After visiting friends in Kelowna, BC, where I grew up, we headed back to Alberta via Golden, BC, a place neither of us had visited.
We were impressed.
Two rivers run through this small town of fewer than 5,000 people, so Golden is a tourist mecca for water sports.
The larger and more widely known of the two rivers is, of course, the Columbia, which flows from its source in Columbia Lake at an elevation of 2,700 feet (830 meters) near the crest of the Rocky Mountains southwest of Banff National Park, all the way across the border to the Pacific Ocean at Astoria, Washington.
The town of Golden's smaller, faster river is the Kicking Horse, beloved of sports enthusiasts addicted to white-water rafting.

For  Fiona's  Our World Tuesday

Thursday, June 21, 2018

The greenest green I've ever seen

Crescent Beach was "my beach" when I was a child visiting my grandparents.
I loved to see the ocean, and the mountains above the city of Vancouver in the distance

Sometimes British Columbia, Canada, where I was born, surprises me.

I was born on "The Wet West Coast" but grew up in the near-desert dry of BC's Okanagan Valley. When I finished high school, however, my father moved us all, lock, stock, cat, and dog to their favourite place: White Rock, B.C.

Crescent Beach near White Rock, BC, here facing
the town of Blaine, Washington

Eventually I became used to the dampness
of coastal living
but I suspected it wasn't really
for me even though I loved the ocean, the ins and the outs of it, and I loved to see the greenery.

Everything is green on the B.C. coast and I, in particular, if not both of us, loved the lush look of it.

When my husband and I travelled from our home on the Canadian prairie and over the Rocky Mountains to the coast for a visit with my family, I loved it all anew. For a while I even ignored the pain in my old aching body!

I cannot say we saw no rain, because there were a couple of hours on two different days when we got wet but we saw much to love in the greenery, especially on sunny days when it contrasted so well with a blue sky.
(Our return trip through the Rockies is a whole 'nother story, to be kept for another day.)

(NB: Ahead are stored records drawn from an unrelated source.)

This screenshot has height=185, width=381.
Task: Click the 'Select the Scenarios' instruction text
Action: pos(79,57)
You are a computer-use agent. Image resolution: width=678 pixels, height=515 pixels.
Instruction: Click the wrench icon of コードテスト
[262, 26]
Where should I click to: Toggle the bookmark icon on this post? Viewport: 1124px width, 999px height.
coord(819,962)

We stayed in Langley  (above and below) for easy access to Vancouver
although we never really got as far as the city

The tall evergreens were blowing in the wind this day as Dick walked
our Bonnie-Belinda in the dog-designated area outside our hotel

Best of all, the sun was shining through a pastel blue sky!
Photos by Kay Davies and Richard Schear

Posting today for Fiona's marvellous meme

Skywatch Friday

Friday, June 15, 2018

Down by the river side

Coulee — Wikipedia says "a deep ravine" and I add "carved by a river, over a long time."

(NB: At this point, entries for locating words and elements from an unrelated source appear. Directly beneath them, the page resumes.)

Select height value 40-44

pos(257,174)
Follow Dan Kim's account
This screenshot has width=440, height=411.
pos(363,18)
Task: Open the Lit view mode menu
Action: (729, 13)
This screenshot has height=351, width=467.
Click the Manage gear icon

South Saskatchewan River, right, beneath coulee walls.
For Skywatch Friday, June 15, 2018

Coulee with one deer (see? centre, near bottom)

Coulee with three deer
Richard Schear photos

Posting for Fiona's meme Skywatch Friday

Meanwhile...I know I have posted, more than once, that anonymous comments will be deleted. I enjoy comments, but I cannot accept any from anonymous sources. —K

Tuesday, June 5, 2018

Antelope disappearing? Oh, deer!

Numbers of Alberta deer species are disappearing, as well as pronghorn antelope, which might not have disappeared—apparently they might just have changed location. We loved seeing them, and we miss them.
We have deer, however, and in the winter they come to eat from our ornamental crabapple tree. They're so beautiful to watch!

Female White Tail Deer
White Tail Deer Fawn

Male White Tail Deer

We used to see herds of pronghorn antelope not far from our house, but for several years now they are gone from this part of southeastern Alberta, seemingly not to return. However, nature can surprise us at any time. 

Male Pronghorn Antelope

Female Pronghorn Antelope

Mule Deer "Stotting"
(trotting with all four feet
 off the ground)

Mule deer

Ever since we moved to Medicine Hat, Alberta, we have enjoyed watching deer eating the ornamental crabapples off the tree in our front yard. I am no naturalist, and I still confuse white tail deer and mule deer, no matter how many times I'm corrected. But I'm happy to see them, and that's what counts in My World.